Maryeliza Brasa and Samir Kiuhan-Vasquez co-authors

By Maryeliza Barasa and Samir Kiuhan-Vasquez

Retail and institutional investors increasingly choose to invest in assets that align with biodiversity, climate, and other sustainability goals. This trend has led to a surge in the number of financial products claiming to meet ESG objectives. Notably, ESG-labelled debt securities in the global bond market have grown from €135 billion in 2018 to an estimated € 900 billion in 2023, representing around 14 to 16% of the year’s total issuance.

Financial greenwashing refers to the practice of companies or financial services misrepresenting the extent to which their products, services, or investment strategies are environmentally friendly, sustainable, or ethical. This often involves exaggerated or false claims about a company’s environmental practices or the sustainability of an investment product to attract customers or investors looking to make environmentally responsible choices.

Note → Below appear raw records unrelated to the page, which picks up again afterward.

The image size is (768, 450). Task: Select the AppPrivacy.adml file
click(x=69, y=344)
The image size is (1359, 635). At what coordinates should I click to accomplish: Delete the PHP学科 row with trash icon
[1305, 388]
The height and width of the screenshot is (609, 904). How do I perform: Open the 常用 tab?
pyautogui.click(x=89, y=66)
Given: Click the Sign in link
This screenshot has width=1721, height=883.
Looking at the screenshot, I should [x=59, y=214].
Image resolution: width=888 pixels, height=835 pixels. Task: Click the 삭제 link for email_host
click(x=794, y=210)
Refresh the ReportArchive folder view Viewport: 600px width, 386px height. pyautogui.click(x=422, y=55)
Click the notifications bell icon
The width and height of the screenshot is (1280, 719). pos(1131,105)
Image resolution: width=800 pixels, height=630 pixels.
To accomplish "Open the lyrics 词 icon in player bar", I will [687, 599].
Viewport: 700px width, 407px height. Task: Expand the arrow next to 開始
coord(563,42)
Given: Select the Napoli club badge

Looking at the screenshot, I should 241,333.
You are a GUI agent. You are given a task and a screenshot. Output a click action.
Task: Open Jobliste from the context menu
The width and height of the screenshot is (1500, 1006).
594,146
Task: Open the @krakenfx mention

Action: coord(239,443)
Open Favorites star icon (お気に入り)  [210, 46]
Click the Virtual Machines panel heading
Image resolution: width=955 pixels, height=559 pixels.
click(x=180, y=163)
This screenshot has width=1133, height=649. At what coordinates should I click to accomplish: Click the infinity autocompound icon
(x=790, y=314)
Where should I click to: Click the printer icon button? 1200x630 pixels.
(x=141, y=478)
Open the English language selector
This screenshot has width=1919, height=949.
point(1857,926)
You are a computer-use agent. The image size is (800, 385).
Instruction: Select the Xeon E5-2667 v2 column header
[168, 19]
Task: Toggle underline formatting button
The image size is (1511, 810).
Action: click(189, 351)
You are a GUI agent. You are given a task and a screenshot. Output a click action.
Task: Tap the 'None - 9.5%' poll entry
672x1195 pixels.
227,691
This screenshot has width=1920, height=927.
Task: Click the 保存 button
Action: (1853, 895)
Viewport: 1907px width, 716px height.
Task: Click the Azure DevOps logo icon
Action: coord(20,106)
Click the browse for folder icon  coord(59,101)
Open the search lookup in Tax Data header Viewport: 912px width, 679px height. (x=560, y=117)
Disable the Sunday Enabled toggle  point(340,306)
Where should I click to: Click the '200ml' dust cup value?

As the demand for ESG-focused products and services surges, so too does the potential for financial services companies to either knowingly or inadvertently amplify their sustainability credentials. The bid to attract and retain customers and investors manifests in myriad forms. Businesses might employ evocative language, make ambitious claims, or use symbols and colours that conjure an eco-friendly image, all to craft a perception that their offerings are more environmentally sound than they truly are. Some financial firms may engage in more deceptive practices, such as fabricating or altering data to suggest more favourable sustainability outcomes, cherry-picking information to disclose only positive environmental impacts while ignoring negatives, or even entirely fabricating sustainability projects that receive funding but never come to fruition. In more egregious ESG greenwashing cases, some firms falsely claim to adhere to international ESG standards or to have certifications that they do not actually possess. These malicious and fraudulent behaviours mislead stakeholders and undermine the credibility of genuine ESG efforts within the sector.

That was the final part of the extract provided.